Monday, January 11, 2010

Is Avatar Racist?

Liberal Racism in Movies Has Been Around Since Tarzan.
By Michael P. Tremoglie
Tremoglie's Tea Time Blog

Is the record setting movie by writer/director James Cameron, "Avatar," racist?

According to the AP, some think so. Avatar is said by some to contain racist ideas. Why? Because a white hero saves the natives - people of a different skin color.

Although, I haven't seen the movie, from what I have read about it, this seems plausible. Avatar seems to be propagating the same liberal racism that has existed in movies for years. From what I have observed this has been the case since at least the Tarzan movies of the 1930's.

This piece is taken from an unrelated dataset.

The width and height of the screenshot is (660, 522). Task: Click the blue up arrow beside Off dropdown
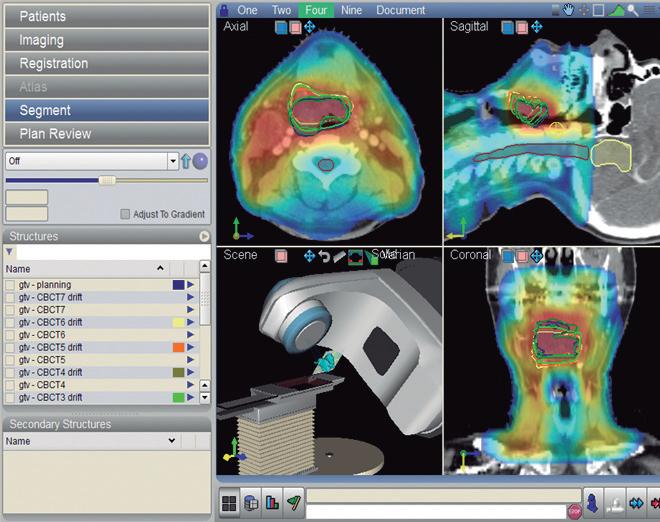[185, 161]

Indeed, that is why I call it "The Tarzan Syndrome."

The Avatar movie seems to be very much like the old Tarzan movies. The Avatar protagonist is like Tarzan. Tarzan is a white man who protects the blacks from the evil white supremacists who come to exploit the African native's land and people. (It was a perfect metaphor for the white abolitionists in the American South after the Civil War.)

Avatar's hero, a white man, protects the blue skinned natives from white industrialists. They are trying to exploit the land and people as well.

So Cameron, isn't trodding new ground here.

This, after all, is how liberals see themselves. They think they're more enlightened on racial and humanitarian issues then the average white person - the rest of us - who are essentially benighted, ignorant racists.

Cameron probably doesn't realize he is doing this. He is a liberal. His movies contain liberal stereotypes.

His other blockbuster, "Titanic," was rife with antiquated liberal stereotypes. There were the obligatory classist scenes of wealthy and privileged people saving themselves at the expense of the poor classes.

It didn't matter to Cameron that some of the wealthiest people in the world were killed on the Titanic. It also didn't matter that according to the data - and to a board of inquiry - there was no evidence that poorer people were kept from abandoning the ship.

However, demonizing wealthy people sells more movie tickets than telling the truth. Besides, it comports with limousine liberal worldview.

Returning to Cameron's Avatar, according the AP, "Since the film opened to widespread critical acclaim three weeks ago, hundreds of blog posts, newspaper articles, tweets and YouTube videos have made claims such as that the film is "a fantasy about race told from the point of view of white people" and reinforces "the white Messiah fable."

The AP cites Anna lee Newts, editor-in-chief of the sci-fi Web site io9.com, comparing "Avatar" to the recent films in which a white men become alien Messiahs.

The AP quotes Newts, who is white, as writing, "Main white characters realize that they are complicit in a system which is destroying aliens, AKA people of color ... (then) go beyond assimilation and become leaders of the people they once oppressed...When will whites stop making these movies and start thinking about race in a new way?"

Writer/director Cameron, who is white, said in an e-mail to The Associated Press that his film "asks us to open our eyes and truly see others, respecting them even though they are different, in the hope that we may find a way to prevent conflict and live more harmoniously on this world. I hardly think that is a racist message."

Mr. Cameron, you can't see the forest because of the trees.

1 comment:

  1. So true. But a few things come to mind. Foremost, that the movie was a two-hour video game for underdeveloped adults (and the cultural analysis probably hits a brick wall here). Second, that the story is kind of just a plot vehicle marketed for our times (resonances of Iraq-war politics). The plot has been used a hundred times before; Costner's "Dances with Wolves" always springs to mind. From a marketing angle, it is to Cameron's savviness to have toyed with popular political identities in order to generate nontraversy around his movie---its basically free advertising for a two hour children's movie. The the racism of the allegory is surely there, but in a way its just superficial. It's just the commodity that was needed to further the movie's marketing campaign.

    The most offensive thing about the movie (missed by liberals and conservatives alike) is that it propagates the highly consumerist ideology of parasitically taking someone else's identity, or assuming an identity that isn't really one's own. The thing about these becoming-the-other allegories is that they almost always co-opt the other and erase "the other" entirely---that is their function for a consumerist society, afterall, because "the other" is really just a symbol of a consumer society's perpetual sense of inauthenticity.